Harsha and others have explained a few times already that currently Sinhala language support is not available natively with Windows and Mac, although it is available for Linux. When Windows Vista comes out it will support Sinhala Unicode and most of the current problems people face will be resolved.
Now you can continue to jump up and down asking why there is no support for Sinhala NOW?! I think various versions of history has been provided on this thread as to why Sinhala Unicode standard wasn’t developed sooner, please feel free to pick any of the many explanations that suit you.
Even Microsoft understood my proposal but the people in the “ARUMA PUDUMA RATA” just ignore the importance of my project.
Only I have the ‘Solution” for Sinhala IT.
I have proved this byond any reasonable doubt. Why cant the software develpoers and young engineers look both sides of the coin and give an impartial comment.
Even Highly protected application Quark Xpress Tag data and data saved on EPS text format can be edited using any simple Editor. These edited data could be reexported into Quark and produce high quality work.
All this is possible because of proper character allocation tables.
I hope gypsies group will be able to read this contents and create a song “WHY IT WHY”
Donald Gaminitillake
Colombo
Well well well Diwakar,
Do you think all Sri Lankans can buy Windows Vista as soon as it is avaible. Most of the country’s PCs run on Windows 98/Me yet, let alone XP. Are you asking us to buy Vista???? What about the government money Gihan D and Dino devoured??? This is not a small issue as you think What Donald is talking on is not just about Sinhala. He and the rest of the country has grave concerns over public funds wasted by the two “experts.”
Donald,
[quote]
Even Microsoft understood my proposal but the people in the “ARUMA PUDUMA RATA” just ignore the importance of my project.
[unquote]
I have a simple answer why nobody is interested in your so-called ‘solution’.
While we all understand the issues, you have failed to convince anyone (at least myself, a user who have been sympathetic towards you than most of the others here) that you have a solution, let alone THE solution.
[quote]
I have proved this byond any reasonable doubt.
[unquote]
May be you have proved this to yourself. But the things do not work that way. If you want that to be implemented, you have to convince OTHERS too. (in addition to yourself) This is where you have failed.

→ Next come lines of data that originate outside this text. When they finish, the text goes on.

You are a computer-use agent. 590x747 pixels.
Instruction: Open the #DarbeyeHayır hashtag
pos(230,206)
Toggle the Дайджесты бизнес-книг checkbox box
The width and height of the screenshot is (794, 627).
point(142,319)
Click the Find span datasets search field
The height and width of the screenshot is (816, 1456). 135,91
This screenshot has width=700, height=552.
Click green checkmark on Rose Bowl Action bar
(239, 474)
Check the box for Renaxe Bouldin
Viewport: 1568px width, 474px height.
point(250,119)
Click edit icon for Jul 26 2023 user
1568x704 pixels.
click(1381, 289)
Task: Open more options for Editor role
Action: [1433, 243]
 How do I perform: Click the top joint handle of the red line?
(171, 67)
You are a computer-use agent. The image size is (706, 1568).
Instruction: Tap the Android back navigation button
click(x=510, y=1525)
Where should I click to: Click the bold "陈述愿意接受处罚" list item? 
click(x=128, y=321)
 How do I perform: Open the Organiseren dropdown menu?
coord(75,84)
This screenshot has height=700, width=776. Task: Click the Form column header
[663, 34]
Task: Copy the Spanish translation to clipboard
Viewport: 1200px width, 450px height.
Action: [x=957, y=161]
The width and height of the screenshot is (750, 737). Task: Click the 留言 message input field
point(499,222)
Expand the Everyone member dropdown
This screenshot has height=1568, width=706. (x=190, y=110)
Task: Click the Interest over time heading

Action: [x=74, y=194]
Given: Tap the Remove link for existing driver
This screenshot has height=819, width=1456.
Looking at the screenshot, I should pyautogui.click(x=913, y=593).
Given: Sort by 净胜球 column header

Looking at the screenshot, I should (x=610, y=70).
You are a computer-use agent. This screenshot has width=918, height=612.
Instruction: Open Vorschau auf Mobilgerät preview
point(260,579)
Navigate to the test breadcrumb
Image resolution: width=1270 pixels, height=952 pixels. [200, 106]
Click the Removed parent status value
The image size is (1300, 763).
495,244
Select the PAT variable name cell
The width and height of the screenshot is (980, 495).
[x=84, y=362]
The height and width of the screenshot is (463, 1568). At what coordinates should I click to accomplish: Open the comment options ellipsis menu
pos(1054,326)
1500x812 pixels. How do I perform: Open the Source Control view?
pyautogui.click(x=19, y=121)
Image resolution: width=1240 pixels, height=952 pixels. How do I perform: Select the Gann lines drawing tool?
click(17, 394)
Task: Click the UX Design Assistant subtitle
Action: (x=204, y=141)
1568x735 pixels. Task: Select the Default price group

So many times I have explained what you should do if you want to convince others. If you do not listen to it, even for another ten, twenty or hundred years you do nothing else than ranting, ranting and ranting.
Cisco2900,
I am glad that Divakar answered you and seems like you are not updated. Bill Gates will step down in mid 2008 and that too he’s trying to figure out how hard it is since he loves the role he plays as Cheif Software Architect though Ray Ozzie gonna take over. (Suggest you either do google or read Fortune-July-Bill Gates Reboot – above are based on these mag interviews/sources).
It’s pity the way you are presenting my comment which is based on a CREDIBLE source which is none other than Microsoft itself. So answer whether it’s true or not please talk to MS-LK office which is at WTC and get yourself satisfied as I dont want to publish FALSE information to other members of this forum who are very focused on the topic. As you can see in my reply I have even made that post to answer Dharma, as I thought it would be better to share something I got to know which is credible as Dharama was quite keen to know the Vista’s support.
Man with a Paper Bag,
In short all I can say is if you’ll can remove your paper bags and voice out confidently on the topic and real policy issues/ICT issues with real identities like Donald, Dharma, JC and all other’s does with true identities, NO MAFIA’S will prevail in this country. People shouldnt be afraid to talk about facts and realities.
Quote
I have a simple answer why nobody is interested in your so-called ’solution’.
Unquote
Then why are they worry about ny copyrights and pending patent?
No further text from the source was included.